Erreger ist das Bakterium Borrelia burgdorferi, das durch einen Zeckenbiss übertragen werden kann. Das Krankheitsbild ist außerordentlich vielgestaltig: Unmittelbar nach dem Biss einer Zecke kann es zu einer ringförmigen Rötung um die Bissstelle herum kommen, die sich ausdehnt.

Dieses Merkmal weist auf eine Infektion mit Borrelien hin, und der Betroffene sollte unverzüglich einen Arzt aufsuchen. Doch in etwa jedem zweiten Fall unterbleibt die charakteristische Rotfärbung trotz erfolgter Infektion, was die Diagnose außerordentlich erschwert. Danach, oft erst Wochen nach dem Zeckenbiss, kommt es zu Fieberschüben, Gelenkschmerzen, Kopfschmerzen, Nachtschweiß und Abgeschlagenheit.

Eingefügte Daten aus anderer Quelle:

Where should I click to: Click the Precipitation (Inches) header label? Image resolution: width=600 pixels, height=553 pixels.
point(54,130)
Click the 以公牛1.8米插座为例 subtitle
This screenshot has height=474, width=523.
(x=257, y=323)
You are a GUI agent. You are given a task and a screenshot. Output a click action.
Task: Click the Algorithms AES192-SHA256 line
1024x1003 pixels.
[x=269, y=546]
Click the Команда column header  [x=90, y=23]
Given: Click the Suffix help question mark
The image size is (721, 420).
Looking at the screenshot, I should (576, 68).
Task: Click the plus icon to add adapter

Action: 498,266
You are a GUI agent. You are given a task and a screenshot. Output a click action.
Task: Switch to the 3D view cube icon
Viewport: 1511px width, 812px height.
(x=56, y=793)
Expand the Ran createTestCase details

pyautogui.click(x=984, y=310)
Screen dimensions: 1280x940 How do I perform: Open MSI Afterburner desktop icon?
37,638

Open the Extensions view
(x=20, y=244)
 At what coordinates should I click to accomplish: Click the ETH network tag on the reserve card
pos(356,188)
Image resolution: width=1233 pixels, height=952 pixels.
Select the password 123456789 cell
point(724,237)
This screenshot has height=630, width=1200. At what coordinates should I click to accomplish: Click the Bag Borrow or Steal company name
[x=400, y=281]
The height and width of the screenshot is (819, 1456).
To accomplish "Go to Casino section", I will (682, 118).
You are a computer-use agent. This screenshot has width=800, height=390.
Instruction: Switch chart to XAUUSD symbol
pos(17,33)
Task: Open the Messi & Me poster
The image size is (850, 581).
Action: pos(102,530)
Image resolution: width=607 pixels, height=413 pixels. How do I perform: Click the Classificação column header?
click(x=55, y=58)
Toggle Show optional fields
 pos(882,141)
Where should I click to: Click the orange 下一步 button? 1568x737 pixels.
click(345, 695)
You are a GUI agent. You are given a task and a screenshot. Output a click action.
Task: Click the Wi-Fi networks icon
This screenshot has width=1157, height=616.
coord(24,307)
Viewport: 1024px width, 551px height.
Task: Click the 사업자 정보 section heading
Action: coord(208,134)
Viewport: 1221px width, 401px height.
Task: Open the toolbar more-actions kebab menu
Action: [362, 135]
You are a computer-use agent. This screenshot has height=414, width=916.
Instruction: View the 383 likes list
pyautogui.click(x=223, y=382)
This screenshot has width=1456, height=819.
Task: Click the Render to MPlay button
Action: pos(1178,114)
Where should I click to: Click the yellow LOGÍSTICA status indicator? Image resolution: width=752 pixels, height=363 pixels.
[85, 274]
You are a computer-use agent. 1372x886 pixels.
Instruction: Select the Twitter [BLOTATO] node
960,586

All diese Symptome können mehr oder weniger ausgeprägt auftreten und werden meistens als harmlose Erkältung oder Grippeerkrankung missdeutet. Schließlich kann die Krankheit in ein chronisches Stadium übergehen. Es treten nun immer wieder in Schüben verlaufende Entzündungen der Gelenke, Nervenschmerzen oder auch Herzrhythmusstörungen auf. So täuscht die Borreliose auch in ihrem Spätstadium andere geläufigere Krankheiten wie Rheuma oder Gicht vor. Die einzige wirksame Therapie besteht in der Gabe hochdosierter Antibiotika, die aufgrund des unklaren Krankheitsbildes jedoch häufig unterbleibt. Erst dies macht die Krankheit gefährlich.

 

Frühsommer-Meningo-Enzephalitis (FSME)

Das Risiko einer FSME-Infektion hat sich in den vergangenen Jahren deutlich erhöht. Anders als die Borreliose wird die FSME durch Viren hervorgerufen, die aber ebenfalls durch einen Zeckenbiss übertragen werden können. Auch hier ähneln die ersten Symptome einer Grippe: Fieber, Kopfschmerzen, Schwindel und Gliederschmerzen. Im weiteren Verlauf kann es dann zu der gefürchteten Entzündung der Hirnhäute (Meningitis) und des Gehirns (Enzephalitis) kommen. Doch nicht bei allen grippeähnlich Erkrankten nimmt die Infektion diesen schweren Verlauf, sondern nur bei etwa zehn Prozent.

Besonders in Gebieten in Süddeutschland und Österreich tragen Zecken den FSME-Erreger in sich, und nur hier kann unter Umständen Gefahr drohen. Doch gibt es einen wirksamen Impfstoff gegen die FSME, so dass jeder, der in einem gefährdeten Gebiet lebt oder dort Urlaub machen will, sich vorbeugend durch eine Impfung vor FSME schützen kann.

 

Was tun bei Zeckenbefall?

Wie für so viele Erkrankungen gilt auch für die Borreliose: Vorbeugung ist die beste Therapie! Bei Spaziergängen in Wald, Sträuchern und Wiesen sollte Kleidung getragen werden, die den Körper ganz bedeckt. Unmittelbar nach dem Freiluftaufenthalt sollte der Körper, zum Beispiel durch Partner oder Partnerin, nach Zecken abgesucht werden. Stellt man einen Zeckenbefall fest, sollte man die Zecke umgehend entfernen. Dazu sollte man sie nicht, wie oft empfohlen wird, mit Öl oder Klebstoff betupfen, da dieses Vorgehen zu einer vermehrten Speichelabsonderung führen könnte. Vielmehr sollte man sie mit einer spitzen Pinzette, einer speziellen Zeckenzange oder -schlinge möglichst weit vorne am Kopf fassen und gerade nach oben herausziehen. Auf keinen Fall sollte man die Zecke gewaltsam aus der Haut reißen, da sonst der Kopf abreißen und in der Haut stecken bleiben kann, was zu Entzündungen führen kann. Haben Sie die Zecke entfernt, betupfen Sie die Einstichstelle mit einem Desinfektionsmittel, zum Beispiel Jod oder Alkohol. Vorsichtshalber sollte man nach einem Zeckenbiss, unbedingt aber bei Auftreten der beschriebenen Symptome, einen Arzt aufsuchen. Wenn Sie sich nicht sicher sind, ob Sie eine Zecke richtig entfernen können, sollten Sie sofort einen Arzt aufsuchen. Auch, wenn Teile der Zecke noch in der Einstichstelle sind, sollten diese von einem Arzt entfernt werden.